Pricing case interviews reward candidates who triangulate with cost, value, and competition, then commit to one specific number. Drill the framework on full case interview examples until the 7 steps feel automatic, because that repetition is what turns this structure into an offer.

 

Frequently Asked Questions

 

How common are pricing case interviews at consulting firms?

 

Pricing cases are one of the most frequently tested case types at McKinsey, BCG, Bain, and other consulting firms. In my 10+ years interviewing and coaching candidates, pricing was among the cases I gave most often at Bain because it tests math, strategy, and judgment at the same time. Expect to face at least one pricing case or pricing component across your interview rounds.

 

What is the difference between a pricing case and a profitability case?

 

A pricing case asks you to set or evaluate a price. A profitability case asks you to diagnose why profits are declining and recommend fixes. The two overlap because a profitability problem might be caused by underpricing, and a pricing case always requires you to confirm the price covers costs.

 

How do you estimate willingness to pay in a case interview?

 

List every tangible and intangible benefit the product provides to the customer. Assign a reasonable dollar value to each benefit based on what the customer would pay for that benefit separately. The sum of these values is the customer's maximum willingness to pay. State your assumptions clearly because the interviewer cares more about your reasoning than the exact number.

 

Should you always use all three pricing strategies?

 

In most cases, yes. Cost-based pricing gives you a floor, value-based pricing gives you a ceiling, and competition-based pricing positions your price within that range. If one strategy does not apply, such as competition-based pricing for a product with no direct competitors, acknowledge that explicitly and focus on the strategies that are most relevant.

 

How long does a pricing case interview take?

 

A full pricing case typically takes 25 to 35 minutes.
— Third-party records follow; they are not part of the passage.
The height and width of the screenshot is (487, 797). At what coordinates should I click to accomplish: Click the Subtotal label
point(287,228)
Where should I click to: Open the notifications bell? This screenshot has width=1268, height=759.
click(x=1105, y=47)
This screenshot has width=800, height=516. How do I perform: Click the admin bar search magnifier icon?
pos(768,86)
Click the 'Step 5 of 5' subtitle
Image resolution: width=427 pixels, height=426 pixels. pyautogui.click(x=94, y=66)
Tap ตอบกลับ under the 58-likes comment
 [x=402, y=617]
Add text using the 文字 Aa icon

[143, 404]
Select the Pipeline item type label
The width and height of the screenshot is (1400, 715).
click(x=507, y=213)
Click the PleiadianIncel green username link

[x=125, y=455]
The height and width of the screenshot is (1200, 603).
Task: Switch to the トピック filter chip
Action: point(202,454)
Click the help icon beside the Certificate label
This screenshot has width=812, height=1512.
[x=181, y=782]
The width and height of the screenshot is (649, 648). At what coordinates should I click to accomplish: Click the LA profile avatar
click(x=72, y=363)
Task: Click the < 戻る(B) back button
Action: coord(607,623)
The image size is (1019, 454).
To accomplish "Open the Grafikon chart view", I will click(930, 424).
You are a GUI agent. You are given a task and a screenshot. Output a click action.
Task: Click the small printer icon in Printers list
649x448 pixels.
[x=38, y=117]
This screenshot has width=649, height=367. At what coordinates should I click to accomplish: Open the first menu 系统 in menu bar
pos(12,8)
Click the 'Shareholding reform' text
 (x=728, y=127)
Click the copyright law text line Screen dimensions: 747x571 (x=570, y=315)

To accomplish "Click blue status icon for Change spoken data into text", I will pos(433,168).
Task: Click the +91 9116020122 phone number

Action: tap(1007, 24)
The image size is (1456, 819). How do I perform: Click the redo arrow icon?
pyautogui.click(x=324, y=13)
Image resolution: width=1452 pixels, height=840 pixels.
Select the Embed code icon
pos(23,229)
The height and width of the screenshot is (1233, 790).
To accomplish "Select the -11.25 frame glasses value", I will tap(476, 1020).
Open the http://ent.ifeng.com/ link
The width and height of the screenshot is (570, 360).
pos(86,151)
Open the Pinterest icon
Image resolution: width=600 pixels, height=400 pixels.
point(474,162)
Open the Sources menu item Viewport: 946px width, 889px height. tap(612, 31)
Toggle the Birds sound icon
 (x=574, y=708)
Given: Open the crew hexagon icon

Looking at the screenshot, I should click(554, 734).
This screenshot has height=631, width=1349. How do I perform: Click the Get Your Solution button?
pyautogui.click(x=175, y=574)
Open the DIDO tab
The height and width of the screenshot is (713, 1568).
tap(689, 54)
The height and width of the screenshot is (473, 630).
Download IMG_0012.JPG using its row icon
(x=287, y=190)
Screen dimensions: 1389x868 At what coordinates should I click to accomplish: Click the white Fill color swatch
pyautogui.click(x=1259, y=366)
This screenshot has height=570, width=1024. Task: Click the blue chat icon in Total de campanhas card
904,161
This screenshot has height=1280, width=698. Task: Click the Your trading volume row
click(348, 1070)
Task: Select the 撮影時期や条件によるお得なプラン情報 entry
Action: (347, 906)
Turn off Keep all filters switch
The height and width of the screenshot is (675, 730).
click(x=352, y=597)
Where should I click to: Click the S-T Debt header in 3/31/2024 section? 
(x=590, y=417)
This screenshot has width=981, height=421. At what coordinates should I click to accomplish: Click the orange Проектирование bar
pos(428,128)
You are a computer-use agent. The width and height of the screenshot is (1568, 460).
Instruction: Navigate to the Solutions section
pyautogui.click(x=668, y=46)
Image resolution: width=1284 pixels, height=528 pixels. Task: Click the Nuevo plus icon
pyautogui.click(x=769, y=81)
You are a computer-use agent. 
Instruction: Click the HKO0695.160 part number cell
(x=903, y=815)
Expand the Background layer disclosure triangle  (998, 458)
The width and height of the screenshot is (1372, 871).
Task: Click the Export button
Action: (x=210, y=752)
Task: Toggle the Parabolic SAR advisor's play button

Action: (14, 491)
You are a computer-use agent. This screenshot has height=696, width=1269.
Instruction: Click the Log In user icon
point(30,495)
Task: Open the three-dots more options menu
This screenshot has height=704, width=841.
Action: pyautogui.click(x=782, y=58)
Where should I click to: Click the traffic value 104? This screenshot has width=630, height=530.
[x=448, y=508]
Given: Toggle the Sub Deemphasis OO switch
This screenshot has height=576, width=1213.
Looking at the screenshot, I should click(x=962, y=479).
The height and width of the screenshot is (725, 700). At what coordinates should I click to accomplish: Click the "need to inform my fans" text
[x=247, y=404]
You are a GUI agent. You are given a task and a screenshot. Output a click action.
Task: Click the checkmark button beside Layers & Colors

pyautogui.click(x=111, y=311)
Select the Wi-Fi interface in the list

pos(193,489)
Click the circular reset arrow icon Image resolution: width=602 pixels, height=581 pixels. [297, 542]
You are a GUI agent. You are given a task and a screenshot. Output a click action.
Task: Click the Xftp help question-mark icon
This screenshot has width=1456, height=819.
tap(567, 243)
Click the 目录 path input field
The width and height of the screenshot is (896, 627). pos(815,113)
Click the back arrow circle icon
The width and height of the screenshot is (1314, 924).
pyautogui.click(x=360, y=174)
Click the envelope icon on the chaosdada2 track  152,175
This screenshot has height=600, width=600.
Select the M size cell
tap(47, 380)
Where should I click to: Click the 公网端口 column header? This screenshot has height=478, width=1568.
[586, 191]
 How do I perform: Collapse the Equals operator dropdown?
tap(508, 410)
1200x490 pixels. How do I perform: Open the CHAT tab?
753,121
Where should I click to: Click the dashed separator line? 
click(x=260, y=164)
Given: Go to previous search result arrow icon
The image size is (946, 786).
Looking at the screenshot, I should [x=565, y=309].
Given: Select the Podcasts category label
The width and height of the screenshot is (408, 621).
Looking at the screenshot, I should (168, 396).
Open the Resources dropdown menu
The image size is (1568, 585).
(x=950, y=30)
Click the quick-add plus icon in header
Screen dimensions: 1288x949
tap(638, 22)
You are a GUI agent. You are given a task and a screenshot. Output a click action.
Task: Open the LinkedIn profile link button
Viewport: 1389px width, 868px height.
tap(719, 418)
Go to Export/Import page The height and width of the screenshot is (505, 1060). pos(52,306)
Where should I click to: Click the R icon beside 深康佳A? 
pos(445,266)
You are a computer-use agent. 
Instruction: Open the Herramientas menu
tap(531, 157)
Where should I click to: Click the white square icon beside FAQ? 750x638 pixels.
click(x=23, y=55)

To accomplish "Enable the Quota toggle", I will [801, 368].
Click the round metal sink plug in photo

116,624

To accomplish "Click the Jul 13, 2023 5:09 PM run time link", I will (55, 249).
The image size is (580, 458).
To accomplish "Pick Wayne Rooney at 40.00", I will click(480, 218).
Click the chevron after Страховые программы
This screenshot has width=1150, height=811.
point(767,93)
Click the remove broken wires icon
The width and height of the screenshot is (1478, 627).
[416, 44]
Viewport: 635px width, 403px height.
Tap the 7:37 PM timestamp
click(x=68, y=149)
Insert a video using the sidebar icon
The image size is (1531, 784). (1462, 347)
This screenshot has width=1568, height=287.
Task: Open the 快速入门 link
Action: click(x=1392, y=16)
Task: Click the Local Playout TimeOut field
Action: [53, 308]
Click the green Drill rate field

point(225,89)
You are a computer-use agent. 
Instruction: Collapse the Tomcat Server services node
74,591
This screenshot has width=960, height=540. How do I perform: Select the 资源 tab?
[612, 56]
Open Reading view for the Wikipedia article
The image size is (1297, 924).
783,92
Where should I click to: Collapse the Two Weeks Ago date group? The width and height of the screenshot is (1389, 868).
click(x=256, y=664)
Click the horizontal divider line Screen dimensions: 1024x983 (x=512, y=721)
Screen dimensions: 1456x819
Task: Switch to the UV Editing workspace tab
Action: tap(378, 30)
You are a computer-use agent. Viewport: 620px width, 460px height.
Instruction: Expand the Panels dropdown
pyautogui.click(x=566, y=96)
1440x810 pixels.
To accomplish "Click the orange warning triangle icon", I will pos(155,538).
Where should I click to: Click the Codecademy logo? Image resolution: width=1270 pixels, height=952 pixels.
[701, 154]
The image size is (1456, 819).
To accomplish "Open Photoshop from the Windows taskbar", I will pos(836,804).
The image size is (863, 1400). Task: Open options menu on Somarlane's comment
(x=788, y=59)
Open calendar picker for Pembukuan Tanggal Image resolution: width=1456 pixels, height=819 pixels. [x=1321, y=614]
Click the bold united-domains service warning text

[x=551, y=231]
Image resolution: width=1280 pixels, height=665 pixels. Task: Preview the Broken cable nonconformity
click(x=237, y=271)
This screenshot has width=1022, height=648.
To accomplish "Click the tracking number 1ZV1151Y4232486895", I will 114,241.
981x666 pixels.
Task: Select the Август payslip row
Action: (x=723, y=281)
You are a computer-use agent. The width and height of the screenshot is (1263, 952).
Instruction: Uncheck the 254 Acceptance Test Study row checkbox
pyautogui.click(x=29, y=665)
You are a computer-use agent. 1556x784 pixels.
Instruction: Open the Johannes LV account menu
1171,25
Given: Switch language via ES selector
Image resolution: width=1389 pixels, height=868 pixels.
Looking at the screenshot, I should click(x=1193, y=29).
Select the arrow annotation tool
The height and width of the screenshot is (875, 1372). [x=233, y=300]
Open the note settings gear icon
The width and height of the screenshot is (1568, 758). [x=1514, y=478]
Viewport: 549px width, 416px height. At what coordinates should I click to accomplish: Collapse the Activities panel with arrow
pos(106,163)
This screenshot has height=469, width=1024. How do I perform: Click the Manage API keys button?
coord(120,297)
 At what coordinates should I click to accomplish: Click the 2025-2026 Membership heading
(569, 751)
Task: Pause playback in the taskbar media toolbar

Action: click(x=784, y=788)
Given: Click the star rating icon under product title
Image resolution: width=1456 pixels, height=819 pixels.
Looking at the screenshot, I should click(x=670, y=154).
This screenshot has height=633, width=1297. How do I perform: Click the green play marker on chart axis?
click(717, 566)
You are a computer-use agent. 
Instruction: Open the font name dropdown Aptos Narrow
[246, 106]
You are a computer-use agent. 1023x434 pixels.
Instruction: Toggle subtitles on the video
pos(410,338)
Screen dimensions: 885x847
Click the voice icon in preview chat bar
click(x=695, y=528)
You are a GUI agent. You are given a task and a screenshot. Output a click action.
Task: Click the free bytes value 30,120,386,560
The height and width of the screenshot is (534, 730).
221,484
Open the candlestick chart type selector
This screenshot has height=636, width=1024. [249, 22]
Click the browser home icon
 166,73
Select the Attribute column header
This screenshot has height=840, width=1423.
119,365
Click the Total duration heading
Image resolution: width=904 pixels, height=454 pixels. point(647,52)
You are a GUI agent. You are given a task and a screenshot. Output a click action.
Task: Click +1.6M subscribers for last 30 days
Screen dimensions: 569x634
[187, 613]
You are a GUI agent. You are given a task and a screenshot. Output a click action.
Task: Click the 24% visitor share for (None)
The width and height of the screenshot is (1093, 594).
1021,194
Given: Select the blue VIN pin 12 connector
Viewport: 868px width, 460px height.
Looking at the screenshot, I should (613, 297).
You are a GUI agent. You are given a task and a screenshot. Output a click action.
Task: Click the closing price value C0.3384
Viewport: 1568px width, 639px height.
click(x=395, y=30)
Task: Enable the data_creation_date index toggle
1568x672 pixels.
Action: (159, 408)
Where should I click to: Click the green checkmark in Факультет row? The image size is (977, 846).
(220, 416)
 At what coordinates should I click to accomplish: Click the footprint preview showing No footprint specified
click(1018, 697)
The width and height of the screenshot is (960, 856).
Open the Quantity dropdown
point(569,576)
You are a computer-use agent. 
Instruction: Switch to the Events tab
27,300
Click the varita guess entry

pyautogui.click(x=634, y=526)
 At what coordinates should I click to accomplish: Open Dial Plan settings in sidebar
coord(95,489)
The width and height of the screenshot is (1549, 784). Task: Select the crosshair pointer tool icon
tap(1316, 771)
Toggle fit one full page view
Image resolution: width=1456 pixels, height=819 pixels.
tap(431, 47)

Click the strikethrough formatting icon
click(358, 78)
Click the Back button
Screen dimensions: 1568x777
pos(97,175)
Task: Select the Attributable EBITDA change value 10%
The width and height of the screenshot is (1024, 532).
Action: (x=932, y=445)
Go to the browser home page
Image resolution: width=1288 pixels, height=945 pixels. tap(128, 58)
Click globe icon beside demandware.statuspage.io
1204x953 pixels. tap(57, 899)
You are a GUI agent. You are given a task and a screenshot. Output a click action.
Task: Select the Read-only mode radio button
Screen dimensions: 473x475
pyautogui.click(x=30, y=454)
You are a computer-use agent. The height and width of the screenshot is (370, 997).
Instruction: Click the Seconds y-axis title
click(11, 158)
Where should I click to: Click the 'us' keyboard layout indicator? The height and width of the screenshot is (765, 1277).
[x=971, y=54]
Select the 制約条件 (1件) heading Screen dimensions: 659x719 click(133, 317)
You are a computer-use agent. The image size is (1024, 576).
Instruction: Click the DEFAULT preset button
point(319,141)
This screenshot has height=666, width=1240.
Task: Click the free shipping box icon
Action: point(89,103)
Spend about 2 minutes on clarifying questions, 3 minutes structuring your framework, 15 to 20 minutes on analysis and calculations, and 3 to 5 minutes delivering your recommendation.

 

What is price elasticity in a pricing case interview?

 

Price elasticity measures how much customer demand changes when price changes, calculated as the percentage change in volume divided by the percentage change in price. If demand falls less than 1% for every 1% price increase, demand is inelastic and a price increase usually grows revenue. Pricing cases that evaluate a proposed price change almost always hinge on this concept.